Легкоранимый, он нашел способ самозащиты от грушницких и той простоты, что хуже воровства, в цинизме. И с этим ничего не поделаешь. Сам Лермонтов предпочитал цинизм лицемерию, как горькую правду сладкой лжи. Конечно, цинизм Печорина может и возмущать. Вкрадчиво склоняет он Веру к супружеской неверности. Но разве справедлива история убогого старика, летами пригодного в дедушки своей жене? А Печорин любит Ве­ру и хочет делить с ней молодую радость. Блюстители строгой морали мо­гут спросить: так отчего ему было не жениться на Вере и любить ее, так сказать, на законных основаниях? У Печорина омерзение к «христианско­му» браку по образцу брака его возлюбленной. Что же касается его личного бегства от женитьбы, то оно имеет не этическую, а чисто психо­логическую причину, обусловленную мнительностью Печорина: «Когда я был еще ребенком, одна старуха гадала про меня моей матери; она предсказала мне смерть от злой жены; это меня тогда глубоко поразило: в душе моей родилось непреодолимое отвращение к женитьбе...»
Та же гадалка удержала Печорина и в минуту, когда он был готов упасть к ногам Мери.

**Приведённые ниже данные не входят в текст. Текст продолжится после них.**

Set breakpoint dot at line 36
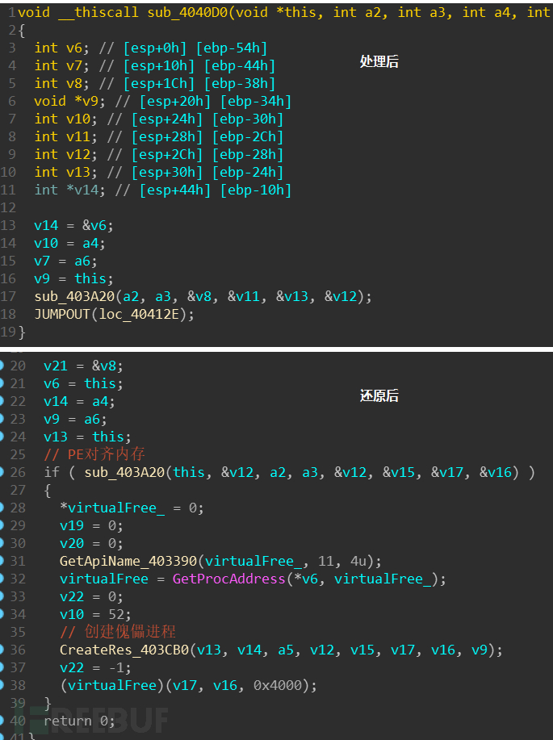 [2, 650]
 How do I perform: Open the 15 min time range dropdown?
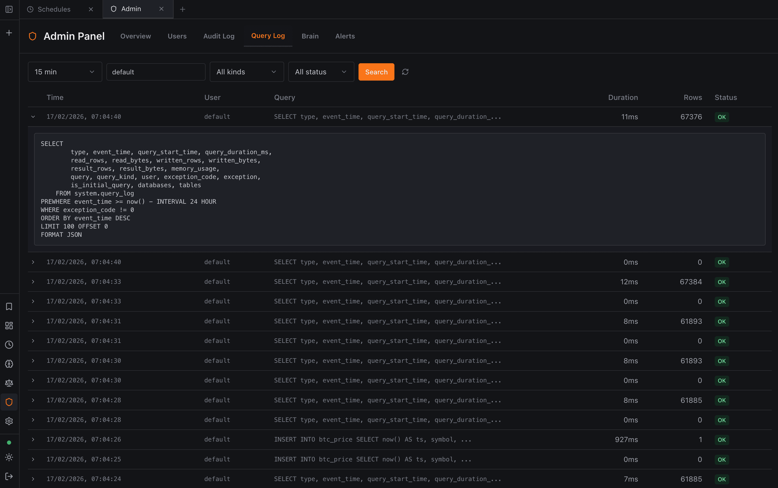(x=65, y=72)
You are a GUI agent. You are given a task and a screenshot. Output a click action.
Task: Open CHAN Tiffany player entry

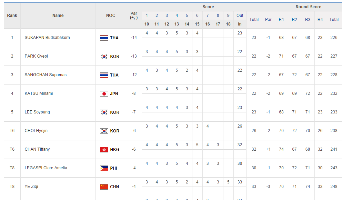point(37,149)

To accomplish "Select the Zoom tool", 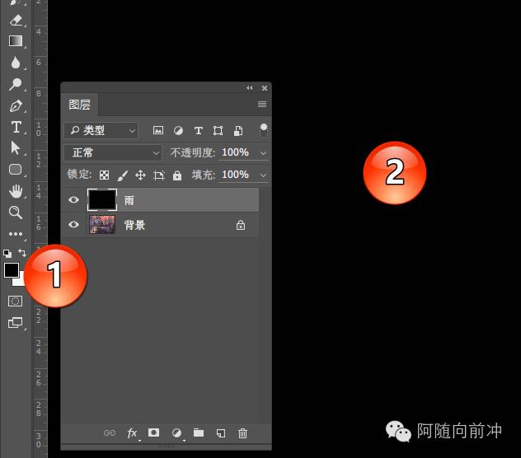I will (x=16, y=213).
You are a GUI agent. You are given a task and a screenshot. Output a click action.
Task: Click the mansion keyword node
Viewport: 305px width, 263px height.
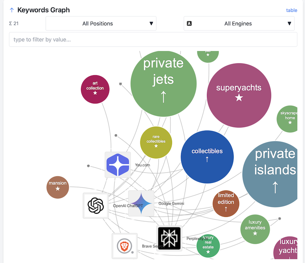[58, 187]
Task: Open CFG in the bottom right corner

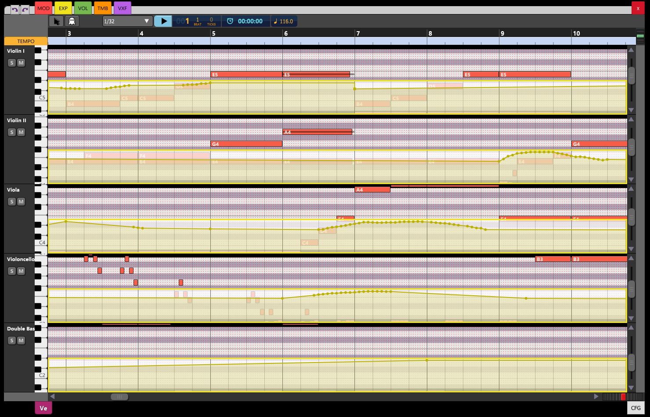Action: click(x=636, y=408)
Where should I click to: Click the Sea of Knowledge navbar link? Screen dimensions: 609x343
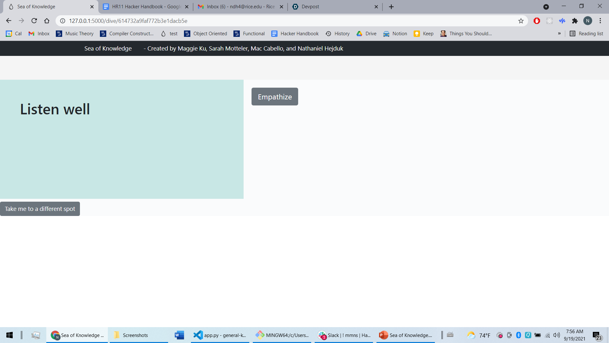(x=108, y=49)
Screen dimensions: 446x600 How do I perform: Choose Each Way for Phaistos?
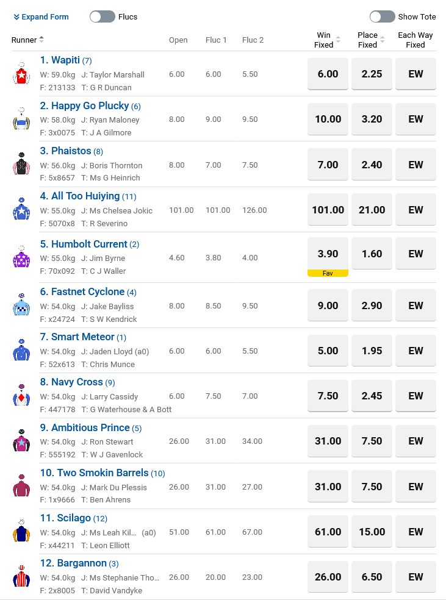point(415,165)
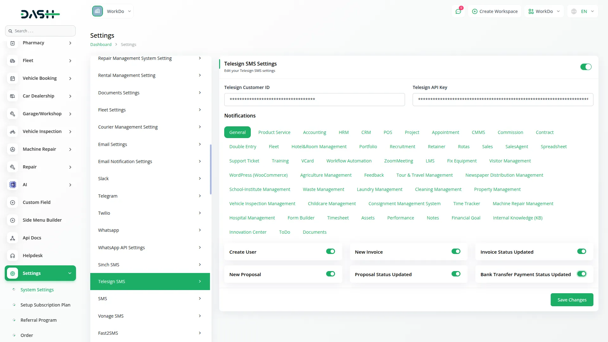
Task: Click the Garage/Workshop wrench icon
Action: (12, 114)
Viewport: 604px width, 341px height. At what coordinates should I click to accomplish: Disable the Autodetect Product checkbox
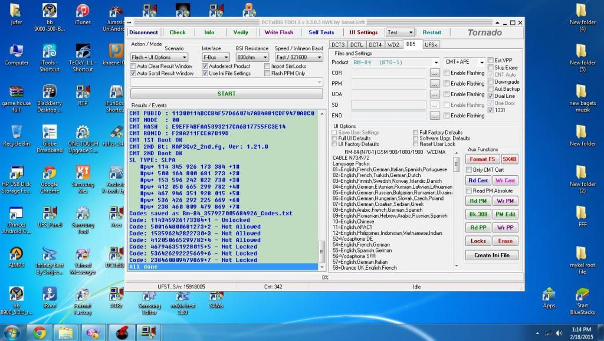point(205,66)
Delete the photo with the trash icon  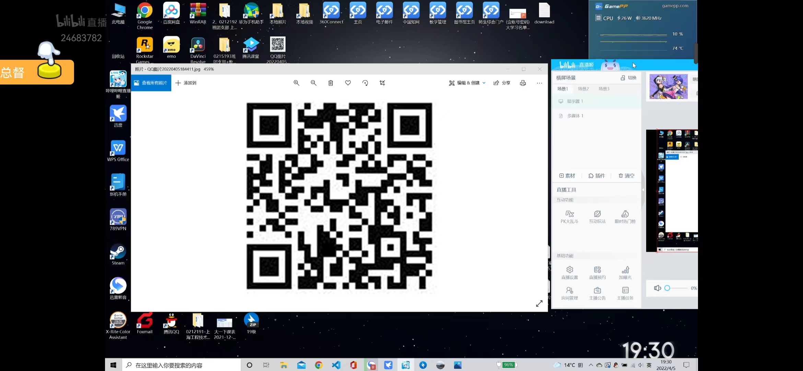click(330, 83)
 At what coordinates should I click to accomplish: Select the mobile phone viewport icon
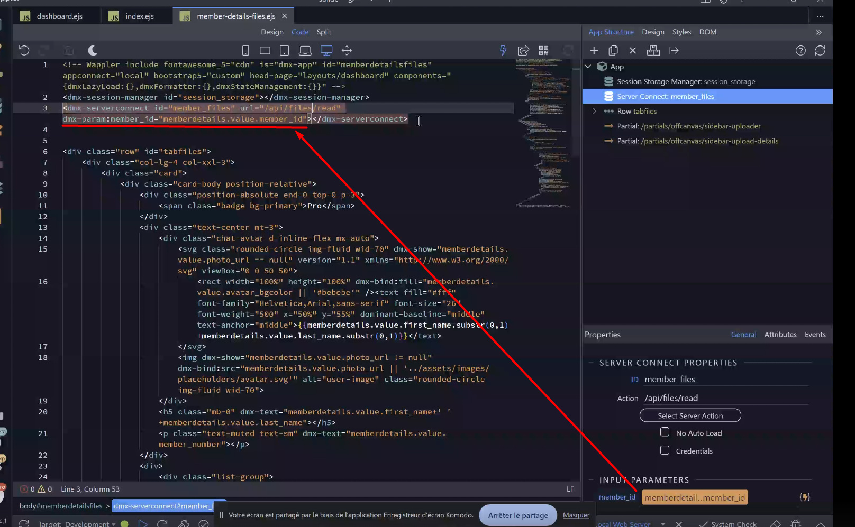pos(245,50)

Они оба затеяли игру в ненависть, и оба, как бывает в подобных случаях, проиграли ее. (Что Печорин влюбился в Мери, не сомневается и Вера, которая его «поняла совершенно»).
Шаг за шагом выясняется, что самообвинение Печорина в неисчислимых пороках - синдром гипертрофированной совести могучего человека, принужденного обстоятельствами расточать огромные потенции в пустом времяпрепровождении и любовных похождениях. Не изменяется ситуация и в «Фаталисте», где Печорину привелось совершить общественно полезный поступок, заслуживающий упоминания в разделе уголовной хроники. Он так и не нашел достойного приложения своей клокочущей энергии, потому что время оказалось не соответствующим высокой цели.
Если снять грим с Печорина, то его образ обнаружит несколько идеали­зированные черты, в чем сказалось поклонение Лермонтова избранным, кто остался верен свободолюбивому духу декабристов.